I completed my Masters of Fine Arts in the field of Industrial Design while teaching as a full-time Visiting Professor in the School of Design at RIT. "Designing the Tangible Experience of Interactive Memories" is my thesis project that fulfilled the requirements of the program. It is an exploration into the field of life logging, and in its physical product and interaction design dialogues. You can view the full text and process documentation on RIT's publication archives. The result of the project is a concept device entitled "Moonwalk".
The process for memory keeping in the digital age has become easier, immediate, and more efficient thanks to the advent of sophisticated pocket-sized toolsets that can capture everyday experiences. Consumer-level photo and video recording products are introduced regularly and boast more fidelity, faster speeds, and greater control than their predecessors. More often than not, these expanding feature sets do not properly serve all of their users’ needs.

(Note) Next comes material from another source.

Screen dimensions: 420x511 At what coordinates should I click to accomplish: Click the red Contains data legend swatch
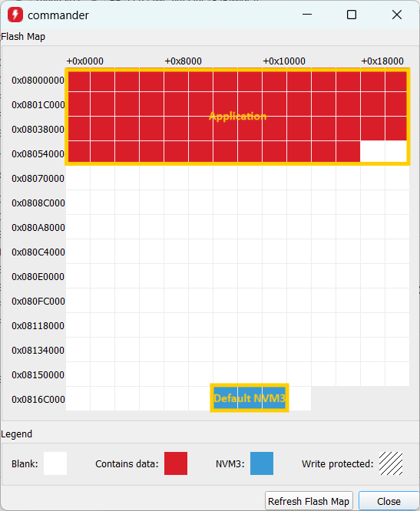[175, 463]
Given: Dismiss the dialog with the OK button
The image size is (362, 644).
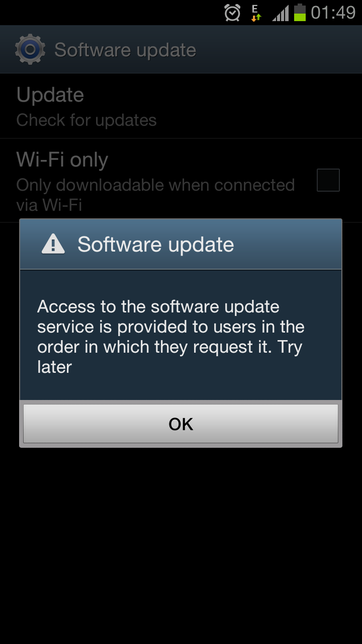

While the technology exists to allow for a nearcomplete record of one’s life to be made through the use of sensors and storage media, problems involve how best to meaningfully learn from and engage with a lifetime of collected content. With the intention of designing a system to streamline the storage and review process of digital memory keeping, I devised a conceptual framework of tangible objects and interactions to centralize memory media and provide a tangible experience for the review of life content.
Focusing on the design of products for “lifelogging,” the recording of everyday experience through digital sensory inputs, I researched human memory, memory making processes, and the Quantified Self movement.

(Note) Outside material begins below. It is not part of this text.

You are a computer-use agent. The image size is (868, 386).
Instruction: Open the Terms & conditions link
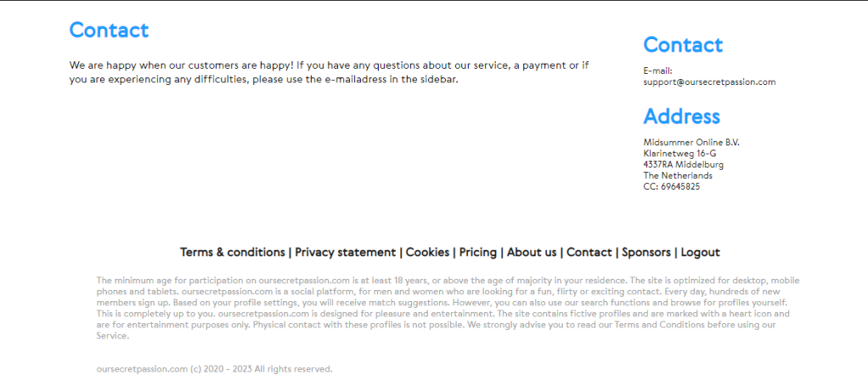pos(232,252)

My resulting concept is a proposal for a system of interactions that incorporate physical objects, digital interfaces, wireless communication, and cloud– based storage that is meant to be a tactile, precious, and centralized way to review and engage with one’s memory.
The concept exchanges some current trends in technology for a more tangible, object based dialogue. The device will use cloud computing and wireless technology. However, it will favor privacy, be non-portable, and will have the properties of an heirloom object. The ability to easily upgrade the object will give it a degree of longevity.
I produced an animated prototype based on wireframed scenarios. This animated prototype demonstrates the process of review with cut scenes of how a user interacts with the device.
My concept is still very much what I would consider a runway model, and is mostly a recommendation for what the narrative of a future device would look like. Materials and form may take more testing and revision to become an economically feasible and marketable product. I see the memory key concept as providing the greatest opportunity for maintaining a tangible form of content that is not restricted to storage or a format technology, that gives access to digital content, and pairs that access directly to screen media.
The interaction design still needs fine-tuning in order to present a refined experience that supports my objectives: pulling the most meaning from content, making the outcomes of lifereview more apparent, and providing users ways to choose how they keep and compose their personal narratives.